L’innovation, c’est ici et maintenant !
Début 2019, la CCIG s’associe à trois événements d’envergure et complémentaires : Geneva Annual Blockchain Congress, Horizon 2019 et Forward. Après de nombreux rendez-vous théoriques du monde digital et de l’innovation, cette série entrera dans le vif du sujet. Elle en donnera une vision pratique, montrant que ces sujets peuvent s’appliquer dès à présent au sein des entreprises.
Avant d’appliquer la numérisation, mieux vaut connaître le cadre légal, éthique dans laquelle elle s’inscrit. C’est justement ce que fera le Geneva Annual Blockchain Congress : From lab to market le lundi 21 janvier à Palexpo, organisateur de l’événement. Il abordera la technologie de la blockchain sous tous ses angles. Il montrera en particulier les perspectives d’application de ce pilier de l’économie de demain. Le canton de Genève entend renforcer son écosystème régional pour se positionner en figure de proue du Crypto Lake ou de la Blockchain Valley. Il a déjà initié plusieurs projets pionniers.
La semaine suivante, le mardi 29 janvier, Horizon 2019 montrera dans quel contexte économique les entreprises évolueront. Cet événement, organisé au Campus Biotech de Genève, permettra aux experts et dirigeants de comprendre le cap de l'économie suisse et internationale. Sous la conduite du Temps et de ses partenaires, cette journée sera axée sur des secteurs-phares que sont le tourisme, l'horlogerie et la banque. Concrètement, elle fera le point sur leurs orientations : le tourisme de montagne peut-t-il redonner le goût du ski ? Comment le monde bancaire envisage-t-il son avenir ? Qu’est-ce que l’horlogerie doit retenir de l’Apple Watch ?
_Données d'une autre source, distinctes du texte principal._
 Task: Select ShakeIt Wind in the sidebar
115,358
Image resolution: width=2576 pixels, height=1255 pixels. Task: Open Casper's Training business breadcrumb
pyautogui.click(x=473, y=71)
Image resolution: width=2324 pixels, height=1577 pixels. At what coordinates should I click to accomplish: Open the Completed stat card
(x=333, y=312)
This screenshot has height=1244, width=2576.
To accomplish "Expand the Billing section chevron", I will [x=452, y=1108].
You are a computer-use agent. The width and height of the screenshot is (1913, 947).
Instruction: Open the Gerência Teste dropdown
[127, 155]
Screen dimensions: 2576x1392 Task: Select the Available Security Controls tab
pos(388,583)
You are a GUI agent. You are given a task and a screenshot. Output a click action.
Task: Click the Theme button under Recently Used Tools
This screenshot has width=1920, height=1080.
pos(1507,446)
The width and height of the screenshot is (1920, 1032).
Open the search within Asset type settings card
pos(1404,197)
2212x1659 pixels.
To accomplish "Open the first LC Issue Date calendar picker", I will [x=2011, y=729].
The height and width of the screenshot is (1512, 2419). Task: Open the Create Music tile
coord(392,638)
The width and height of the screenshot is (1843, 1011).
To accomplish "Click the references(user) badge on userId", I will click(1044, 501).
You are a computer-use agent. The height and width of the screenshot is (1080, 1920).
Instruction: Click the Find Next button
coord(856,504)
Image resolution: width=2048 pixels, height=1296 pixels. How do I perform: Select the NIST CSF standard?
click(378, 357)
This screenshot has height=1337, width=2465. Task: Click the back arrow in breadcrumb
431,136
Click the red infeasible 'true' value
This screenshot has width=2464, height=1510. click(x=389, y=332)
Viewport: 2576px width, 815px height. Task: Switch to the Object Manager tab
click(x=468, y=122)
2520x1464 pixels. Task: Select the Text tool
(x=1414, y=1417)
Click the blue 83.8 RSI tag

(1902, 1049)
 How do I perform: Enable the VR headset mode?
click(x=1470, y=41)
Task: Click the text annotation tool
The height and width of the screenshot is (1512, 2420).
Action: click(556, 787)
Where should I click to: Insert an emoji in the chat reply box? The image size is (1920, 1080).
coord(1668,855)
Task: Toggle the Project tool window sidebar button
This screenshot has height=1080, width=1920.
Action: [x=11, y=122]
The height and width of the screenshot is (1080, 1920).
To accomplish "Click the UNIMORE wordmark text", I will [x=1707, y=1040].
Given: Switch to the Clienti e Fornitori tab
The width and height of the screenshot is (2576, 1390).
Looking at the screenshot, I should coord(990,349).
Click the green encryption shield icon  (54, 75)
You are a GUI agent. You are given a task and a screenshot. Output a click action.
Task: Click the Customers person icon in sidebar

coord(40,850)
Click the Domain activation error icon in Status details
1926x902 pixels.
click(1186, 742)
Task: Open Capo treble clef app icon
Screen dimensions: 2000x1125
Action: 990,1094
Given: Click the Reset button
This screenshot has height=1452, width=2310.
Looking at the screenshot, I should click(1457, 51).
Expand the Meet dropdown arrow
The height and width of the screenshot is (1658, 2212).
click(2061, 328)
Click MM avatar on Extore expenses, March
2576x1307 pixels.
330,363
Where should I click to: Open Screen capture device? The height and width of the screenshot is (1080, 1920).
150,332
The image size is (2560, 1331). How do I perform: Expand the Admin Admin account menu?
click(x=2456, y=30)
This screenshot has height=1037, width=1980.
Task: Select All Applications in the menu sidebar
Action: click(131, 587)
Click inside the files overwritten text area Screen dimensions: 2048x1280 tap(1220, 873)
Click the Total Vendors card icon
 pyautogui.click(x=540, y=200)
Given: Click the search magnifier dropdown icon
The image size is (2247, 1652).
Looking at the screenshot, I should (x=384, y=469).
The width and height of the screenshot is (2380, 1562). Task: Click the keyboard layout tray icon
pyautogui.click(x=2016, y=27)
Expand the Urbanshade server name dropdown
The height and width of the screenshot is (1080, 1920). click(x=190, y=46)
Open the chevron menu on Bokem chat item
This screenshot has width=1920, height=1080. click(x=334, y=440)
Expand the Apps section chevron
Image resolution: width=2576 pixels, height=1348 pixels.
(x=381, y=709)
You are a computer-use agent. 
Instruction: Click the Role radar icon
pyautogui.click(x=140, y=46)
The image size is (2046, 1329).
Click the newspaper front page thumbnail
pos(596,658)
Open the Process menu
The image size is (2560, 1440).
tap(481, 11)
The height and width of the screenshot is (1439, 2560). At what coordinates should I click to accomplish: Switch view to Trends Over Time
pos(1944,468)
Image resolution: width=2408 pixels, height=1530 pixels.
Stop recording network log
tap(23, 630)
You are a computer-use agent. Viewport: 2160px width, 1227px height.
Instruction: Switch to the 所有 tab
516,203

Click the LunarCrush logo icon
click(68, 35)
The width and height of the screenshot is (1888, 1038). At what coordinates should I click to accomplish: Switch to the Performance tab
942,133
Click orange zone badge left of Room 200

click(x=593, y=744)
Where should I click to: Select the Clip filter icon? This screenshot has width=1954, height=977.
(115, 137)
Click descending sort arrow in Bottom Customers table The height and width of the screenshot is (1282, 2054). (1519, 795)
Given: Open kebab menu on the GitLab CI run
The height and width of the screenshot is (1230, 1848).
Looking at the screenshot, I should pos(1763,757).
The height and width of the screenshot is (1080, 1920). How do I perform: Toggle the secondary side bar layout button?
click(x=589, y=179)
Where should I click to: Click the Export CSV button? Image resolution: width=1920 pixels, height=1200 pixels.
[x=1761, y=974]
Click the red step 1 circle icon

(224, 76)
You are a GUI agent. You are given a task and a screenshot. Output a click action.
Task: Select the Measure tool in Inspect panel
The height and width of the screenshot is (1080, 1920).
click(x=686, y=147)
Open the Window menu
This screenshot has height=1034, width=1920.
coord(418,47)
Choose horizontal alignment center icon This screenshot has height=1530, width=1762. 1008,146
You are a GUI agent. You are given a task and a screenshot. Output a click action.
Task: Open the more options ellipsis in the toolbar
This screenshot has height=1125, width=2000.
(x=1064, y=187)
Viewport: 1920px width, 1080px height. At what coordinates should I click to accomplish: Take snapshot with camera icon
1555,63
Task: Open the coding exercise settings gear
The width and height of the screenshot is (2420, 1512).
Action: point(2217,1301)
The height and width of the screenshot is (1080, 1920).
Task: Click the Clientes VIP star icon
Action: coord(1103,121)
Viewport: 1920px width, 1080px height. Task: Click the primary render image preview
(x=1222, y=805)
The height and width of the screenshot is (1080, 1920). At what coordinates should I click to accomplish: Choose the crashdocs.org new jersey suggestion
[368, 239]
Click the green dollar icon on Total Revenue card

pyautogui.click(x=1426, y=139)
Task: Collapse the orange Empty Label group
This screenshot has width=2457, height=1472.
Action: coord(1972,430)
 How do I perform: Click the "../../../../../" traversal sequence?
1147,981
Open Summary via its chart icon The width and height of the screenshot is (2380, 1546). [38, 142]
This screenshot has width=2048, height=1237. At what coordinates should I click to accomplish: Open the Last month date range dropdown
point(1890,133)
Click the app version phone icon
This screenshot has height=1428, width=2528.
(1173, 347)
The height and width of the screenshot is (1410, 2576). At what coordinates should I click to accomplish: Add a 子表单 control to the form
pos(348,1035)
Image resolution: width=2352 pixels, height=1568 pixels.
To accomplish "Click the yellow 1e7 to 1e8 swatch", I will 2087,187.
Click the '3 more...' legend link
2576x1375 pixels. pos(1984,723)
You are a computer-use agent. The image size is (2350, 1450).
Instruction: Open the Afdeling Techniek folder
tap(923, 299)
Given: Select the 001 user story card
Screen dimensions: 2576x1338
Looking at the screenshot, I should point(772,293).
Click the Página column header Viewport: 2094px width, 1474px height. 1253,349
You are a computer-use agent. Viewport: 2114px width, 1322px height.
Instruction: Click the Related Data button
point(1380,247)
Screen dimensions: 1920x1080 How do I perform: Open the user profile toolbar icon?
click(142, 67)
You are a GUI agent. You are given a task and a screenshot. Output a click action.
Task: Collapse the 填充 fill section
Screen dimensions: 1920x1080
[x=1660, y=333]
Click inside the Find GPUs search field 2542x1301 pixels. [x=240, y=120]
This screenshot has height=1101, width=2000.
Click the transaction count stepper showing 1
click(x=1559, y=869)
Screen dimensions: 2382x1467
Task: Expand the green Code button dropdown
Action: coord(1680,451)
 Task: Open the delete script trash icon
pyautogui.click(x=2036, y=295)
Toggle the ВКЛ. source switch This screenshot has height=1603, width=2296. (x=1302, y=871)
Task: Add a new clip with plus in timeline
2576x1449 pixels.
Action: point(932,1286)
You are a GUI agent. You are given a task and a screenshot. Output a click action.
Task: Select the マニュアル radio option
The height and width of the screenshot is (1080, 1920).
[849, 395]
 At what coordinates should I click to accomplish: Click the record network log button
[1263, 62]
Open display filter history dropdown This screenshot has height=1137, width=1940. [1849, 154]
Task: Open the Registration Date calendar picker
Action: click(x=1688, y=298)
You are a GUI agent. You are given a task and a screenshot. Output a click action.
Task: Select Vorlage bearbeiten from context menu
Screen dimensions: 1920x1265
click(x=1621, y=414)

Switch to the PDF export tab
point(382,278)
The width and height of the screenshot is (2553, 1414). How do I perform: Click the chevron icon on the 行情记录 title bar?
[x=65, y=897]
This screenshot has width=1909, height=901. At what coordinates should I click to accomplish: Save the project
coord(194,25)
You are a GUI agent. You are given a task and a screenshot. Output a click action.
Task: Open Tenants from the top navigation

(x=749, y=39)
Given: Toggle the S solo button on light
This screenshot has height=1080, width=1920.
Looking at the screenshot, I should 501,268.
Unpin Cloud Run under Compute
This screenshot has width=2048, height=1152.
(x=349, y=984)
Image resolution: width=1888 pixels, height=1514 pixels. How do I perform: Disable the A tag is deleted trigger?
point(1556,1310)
Mais ce n’est pas tout. Il s’agit pour les PME de s’organiser pour bien aborder le virage numérique. A Forward, qui aura pour cadre le SwissTech Convention Center de l’EPFL, les participants recevront des conseils pratiques pour innover à l'heure de la digitalisation. La 2e édition de cet événement, co-organisé par l’EPFL, PME Magazine et le Temps, se tiendra le jeudi 7 février. Elle sera articulée autour de réunions plénières et de sessions thématiques afin de partager des expériences et d’aborder des cas concrets. Par exemple, une entreprise doit-elle révolutionner son produit, son business model ou son leadership.